This demo uses the watsonx embeddings services API available to implement a RAG workflow. The embedding models that are available from watsonx.ai create text embeddings that capture the meaning of sentences or passages for use in your generative AI applications.
Converting text into text embeddings helps with document comparison, question-answering, and in retrieval-augmented generation (RAG) tasks, where you need to retrieve relevant content quickly.
Learn more about what are text embeddings here.
For this demo, all the dependencies can be installed within the notebook, and the whole watsonx.ai is used to implement it.
The embeddings model used is the slate and the LLM is the Granite, both recently release this year (2024). And now, MilvusDB is available at watsonx.data, it can be connected to promptlab or through API, as it's done in this notebook demo. Milvus is a vector database that is designed for scalable similarity search.
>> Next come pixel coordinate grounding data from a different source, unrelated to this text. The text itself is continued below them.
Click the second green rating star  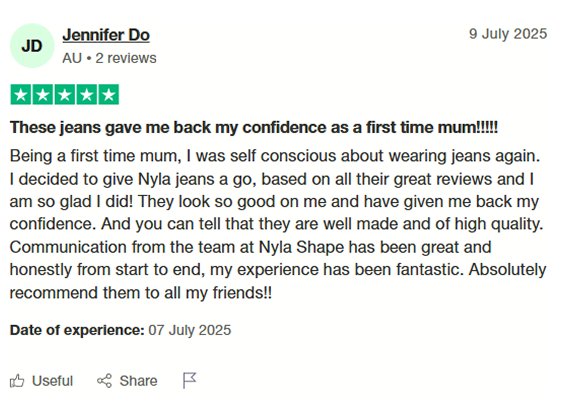(x=43, y=95)
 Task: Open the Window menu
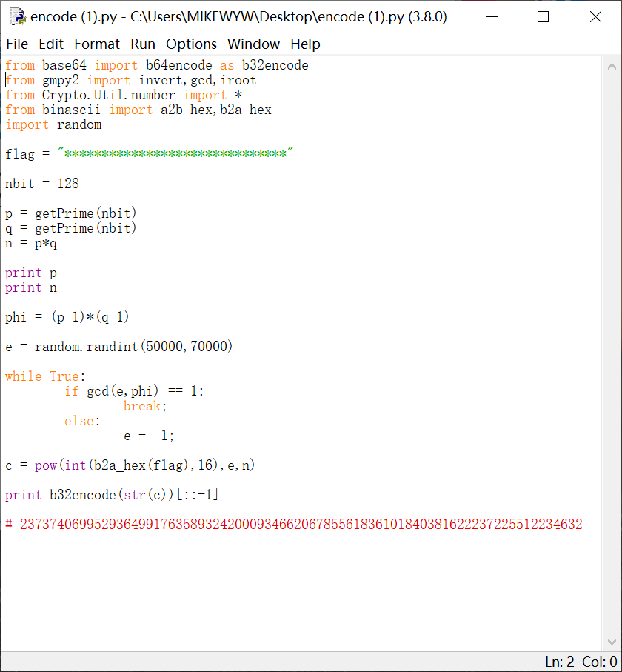coord(253,44)
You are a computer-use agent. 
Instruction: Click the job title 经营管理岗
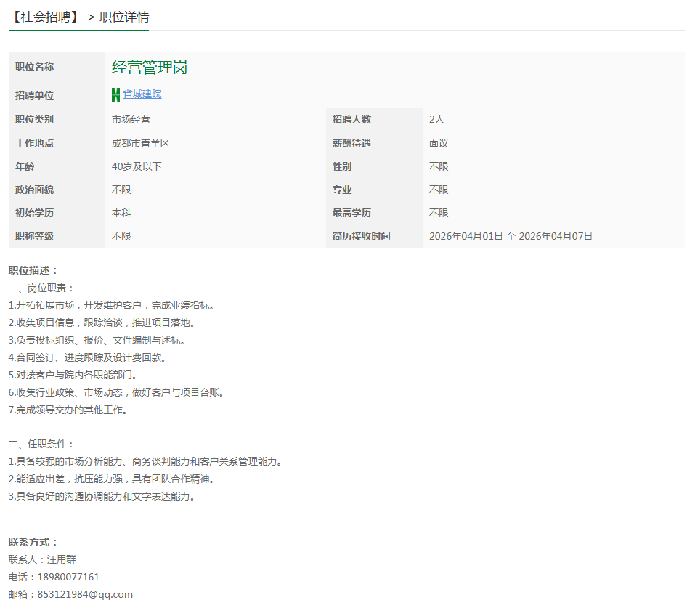coord(149,67)
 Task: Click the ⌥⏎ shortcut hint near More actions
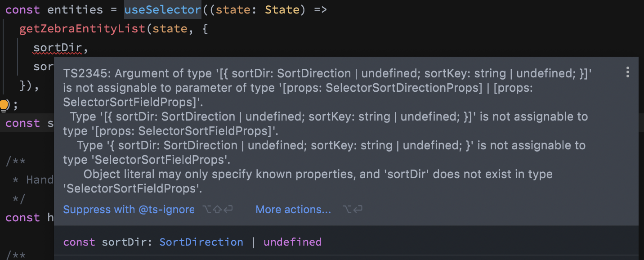pos(353,209)
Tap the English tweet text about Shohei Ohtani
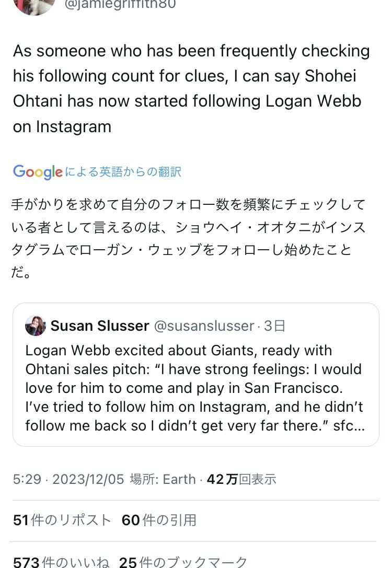This screenshot has width=392, height=568. (191, 89)
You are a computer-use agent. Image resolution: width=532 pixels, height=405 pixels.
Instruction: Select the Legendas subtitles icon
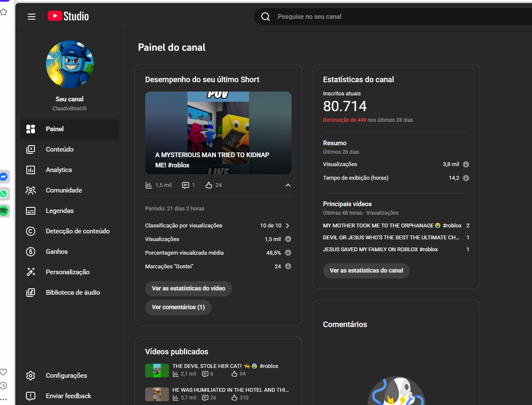(x=31, y=211)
Please, refer to watsonx.data docs for instantiating and getting connection details. Note that also, a IAM key is needed to autenticate into the watsonx.ai APIs. Create your own API IAM key following the steps in here.
LangChain is used in the preprocessing and chunking the text that is retrieved from the URL that is given containing the documents, as well as it's interface for instantiating the watsonx.ai Granite model.
Then the chunks are converted into embeddings, using one of the slate model's family. It’s an encoder-only model similar to RoBERTa , with 153 million parameters, it was trained on a multilingual, uncased corpus of data. After that the embeddings are saved into MilvusDB instance at watsonx.data. Check the other supported models for embeddings below.
When a new request/question for the LLM is received, a search is performed in the MilvusDB, to find the nearest embeddings to the text provided in the question. Then the most contextualized documents are retrieved to be used as base for the LLM, which in this case is on of the Granite models. Granite language models (7b open-source, 13B English, 20b multilingual, 8b Japanese) demonstrate high accuracy and throughput at low latency, while consuming only a fraction of GPU resources.